Ağzımdan çıkan bu sözler nefes alışlarımızı bıçak gibi keserken sadece birbirimize baka kalmıştık...

Dün yaşananların ardından yine kapımız kilitli bir şekilde uyumuştuk rotinda abla da bizimle kalmıştı ne kadar gerek yok desem de "bu gece senin yanındayım kardeşim o her kimse onu bulucaz tamam mı? Ben senin yanındayım benim kardeşime kimsenin asla zarar vermesine izin vermem" demişti.

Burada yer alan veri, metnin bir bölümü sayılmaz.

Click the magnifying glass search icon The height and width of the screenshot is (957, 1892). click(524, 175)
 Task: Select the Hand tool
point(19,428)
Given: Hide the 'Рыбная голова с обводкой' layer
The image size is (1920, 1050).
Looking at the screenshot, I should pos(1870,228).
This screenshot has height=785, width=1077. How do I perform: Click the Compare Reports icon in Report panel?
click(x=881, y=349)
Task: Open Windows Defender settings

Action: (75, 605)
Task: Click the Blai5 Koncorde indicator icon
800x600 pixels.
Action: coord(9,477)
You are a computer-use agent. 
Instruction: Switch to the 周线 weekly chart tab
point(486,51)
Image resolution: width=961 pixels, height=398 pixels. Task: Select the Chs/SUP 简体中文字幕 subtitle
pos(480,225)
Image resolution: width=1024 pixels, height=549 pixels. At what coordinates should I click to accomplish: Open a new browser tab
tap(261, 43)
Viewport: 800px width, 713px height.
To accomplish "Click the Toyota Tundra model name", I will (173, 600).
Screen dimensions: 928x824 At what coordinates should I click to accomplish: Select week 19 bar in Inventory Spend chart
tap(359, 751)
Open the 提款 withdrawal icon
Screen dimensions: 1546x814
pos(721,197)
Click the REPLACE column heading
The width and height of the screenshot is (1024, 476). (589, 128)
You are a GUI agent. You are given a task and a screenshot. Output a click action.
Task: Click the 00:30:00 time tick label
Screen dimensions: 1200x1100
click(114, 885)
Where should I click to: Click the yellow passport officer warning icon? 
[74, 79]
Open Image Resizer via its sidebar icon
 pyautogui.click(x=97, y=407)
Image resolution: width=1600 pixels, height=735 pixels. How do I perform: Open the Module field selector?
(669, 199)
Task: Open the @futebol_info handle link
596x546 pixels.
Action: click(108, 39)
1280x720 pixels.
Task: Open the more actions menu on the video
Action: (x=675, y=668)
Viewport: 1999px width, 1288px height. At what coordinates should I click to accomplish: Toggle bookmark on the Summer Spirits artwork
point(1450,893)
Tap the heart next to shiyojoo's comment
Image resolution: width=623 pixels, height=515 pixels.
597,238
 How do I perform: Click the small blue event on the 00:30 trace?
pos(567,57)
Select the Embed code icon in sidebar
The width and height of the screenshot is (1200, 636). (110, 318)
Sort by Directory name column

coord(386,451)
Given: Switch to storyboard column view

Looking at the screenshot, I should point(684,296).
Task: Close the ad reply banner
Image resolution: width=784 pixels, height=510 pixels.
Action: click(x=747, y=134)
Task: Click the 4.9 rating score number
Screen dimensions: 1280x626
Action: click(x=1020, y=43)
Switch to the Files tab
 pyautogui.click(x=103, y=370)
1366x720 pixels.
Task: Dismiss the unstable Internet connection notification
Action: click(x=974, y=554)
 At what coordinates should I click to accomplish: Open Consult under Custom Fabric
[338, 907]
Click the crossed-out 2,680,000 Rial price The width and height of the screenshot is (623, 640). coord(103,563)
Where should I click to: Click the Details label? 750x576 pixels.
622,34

Gerçekten rotinda abla amcamın nişanlısından daha çok bana abla olmuştu rotinda ablanın hiç erkek kardeşi olmadığı için beni kardeşi yerine koyup bağrına bastığı aşikardı keza ben'de onu ablam yerine koymuş bağrıma basmıştım.

Yine sabah olmadan uyanırken bu uyuyamama halimden nefret etmeye başlamıştım gördüğüm kabuslar hiç bir zaman geçmezken bu işin sonu da gelmicek gibi gözükmüyordu.

Sessizce odadan çıkarken acıktığımı hissetmiştim bu süreçte hızla kilo kaybı'da yaşamaya başlamıştım bana n'oluyodu bilmiyorum ama iyi bir şey olmadığı açıktı ve ben bunu öğrenmeye şu anlık hazır değildim.

Mutfaktan içeri girdiğimde hızlıca kendime birkaç kahvaltılık çıkartıp mutfaktaki masanın üzerine koymuştum buzdolabından yumurtaları çıkartırken omlet yapmak için dolaptan bir tava çıkartmış omleti hazırlamaya başlamıştım.

Omlet yapmak için tavaya yağ koyup erimesini beklerken eriyen yağın kokusu midemi bulandırmış hızlıca kusma isteğiyle en yakın banyoya girip kusmaya başlamıştım. Kustuktan sonra kendime gelirken kusmuğumu gördüğümde donup kalmıştım; Kan kusmuştum.

Burun kanamalarına, karın krampları ağrılarına bir'de kan kusuşum eklenmişti ve bu belirtiler gerçekten beni gittikçe korkutuyordu.

Olduğum banyonun kapısı çalınırken hızlıca suyu açıp kanın o kırmızı görüntüsünün suyla birlikte akıp gitmesini sağlamıştım.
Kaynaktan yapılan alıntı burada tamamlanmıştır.